To be honest you both are like 40. I dont understand why i care what old men think about women decisions
Such a good good girl!
That's a good girl!
Those guys sound weak. They should have had the balls to change their own last name to something they chose and OWN it before getting married.
Possible, theese cases are rare and I always find them comical. I honestly think its no big deal at the end
I would disown a son who took his wife’s name.
What has that to do with feminism. Why do women have to give up their identity?
Very good girl!
How? If she takes your name, she can give birth to another man kids under your name and you have to pay for them havaha
How can you expect your wife to take your name if you've said elsewhere that you wouldn't be the primary provider? The woman traditionally takes the man's last name because it's the man's household because he's the person financially providing for it. If you don't want to do that, then you lose all justification for the woman to take your last name.
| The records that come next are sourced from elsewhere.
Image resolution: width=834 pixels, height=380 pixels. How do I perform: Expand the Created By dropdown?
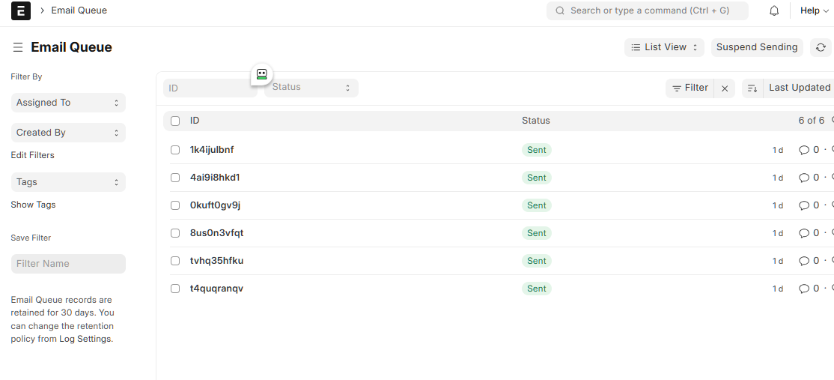pyautogui.click(x=68, y=133)
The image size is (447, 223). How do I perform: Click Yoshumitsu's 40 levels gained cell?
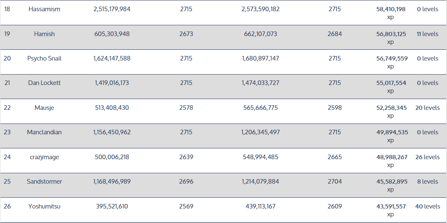[428, 206]
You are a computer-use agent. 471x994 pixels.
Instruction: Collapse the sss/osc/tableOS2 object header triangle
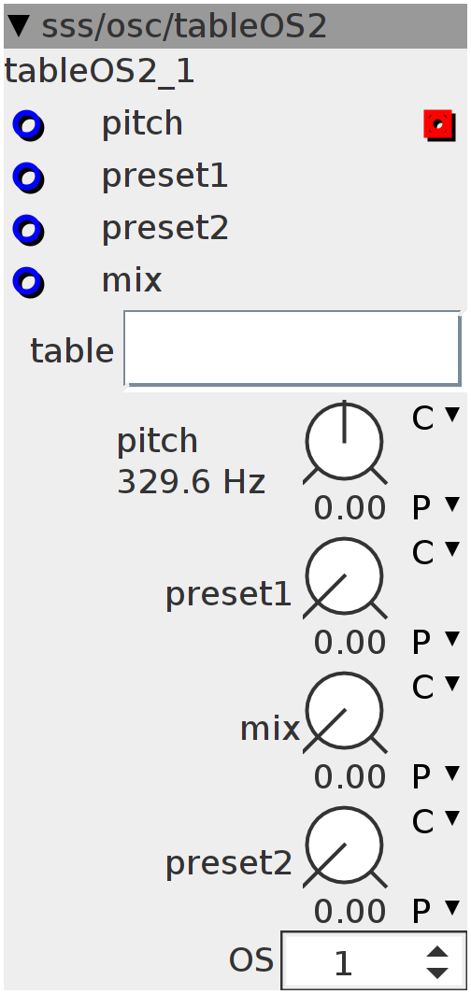point(20,26)
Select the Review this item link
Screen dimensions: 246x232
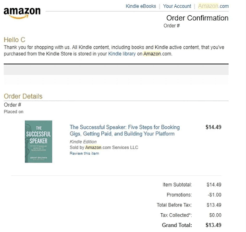click(x=84, y=153)
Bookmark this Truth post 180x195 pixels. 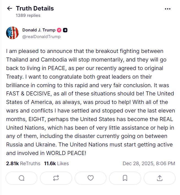[x=125, y=178]
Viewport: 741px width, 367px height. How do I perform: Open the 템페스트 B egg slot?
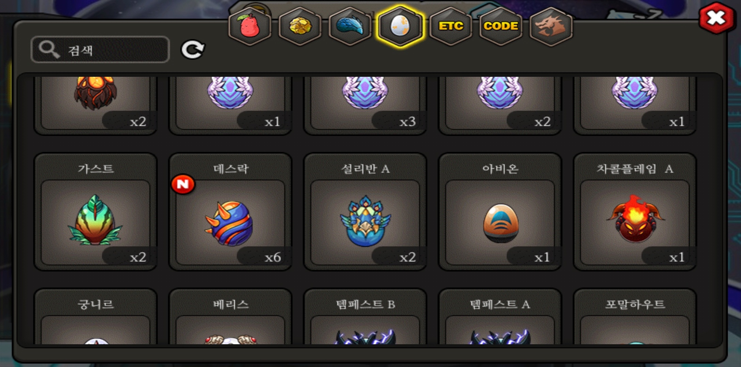(x=365, y=316)
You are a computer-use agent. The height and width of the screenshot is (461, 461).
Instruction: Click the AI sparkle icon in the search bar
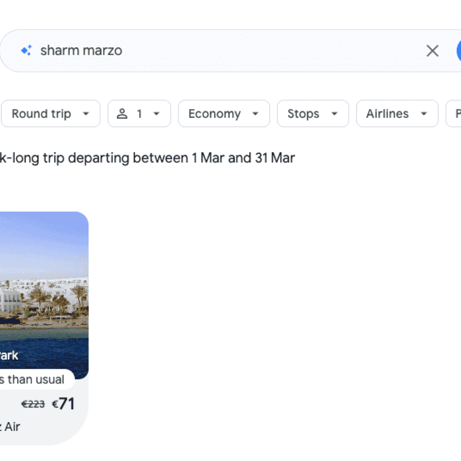point(26,50)
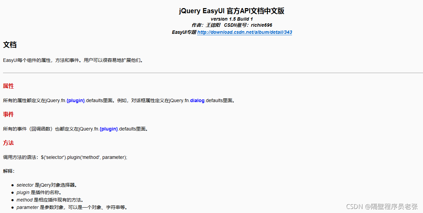
Task: Click the 方法 section heading
Action: coord(8,143)
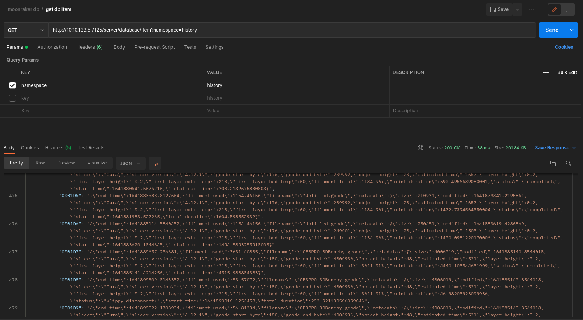The image size is (583, 320).
Task: Open the Cookies manager
Action: click(x=564, y=47)
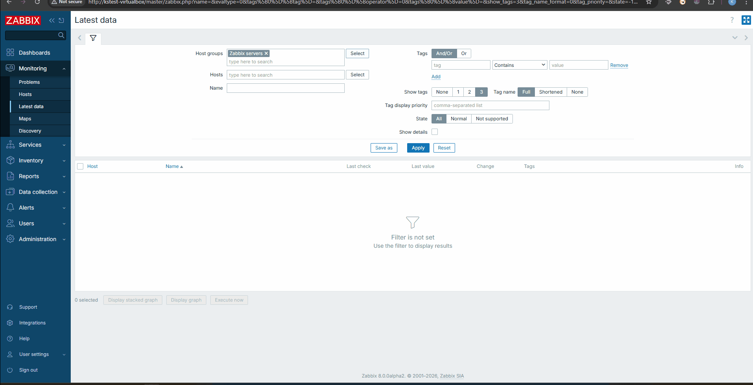Open the Problems page under Monitoring
The height and width of the screenshot is (385, 753).
29,82
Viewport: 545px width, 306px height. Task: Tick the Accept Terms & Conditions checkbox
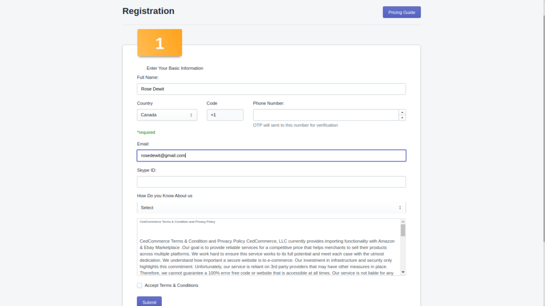pos(139,285)
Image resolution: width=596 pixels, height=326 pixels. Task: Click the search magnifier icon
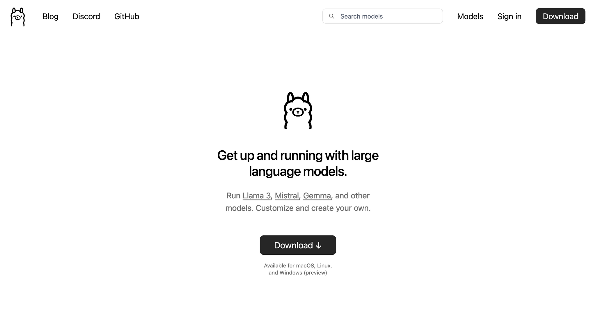tap(332, 16)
Women just want all benefits and privileges while contributing nothing. Opinions of users don't matter to me.
Besides, I wouldn't get legally married again because I already know it is just a way for her to try to steal from me. If women didn't want to steal from men they would be in favor of changing marriage/divorce laws/rulings. But they aren't because they are thieves.
Well I personally think that no-fault divorce shouldn't exist. But regardless, you don't have a right to expect the woman to take your family-name if you're not the one providing for the family.
@mistixs Then she doesn't have a right to expect the man to defend/protect her either. He should just stand there if someone breaks in the house and watch her get beaten or whatever else happens to her. lol
Yeah because it's not like people in general have a moral responsibility to protect other people from physical harm, regardless of whether it's your wife or anyone else. /sarcasm
@mistixs If there is a moral responsibility to protect others then why don't more women protect en from legally getting screwed over in divorce and with child rights?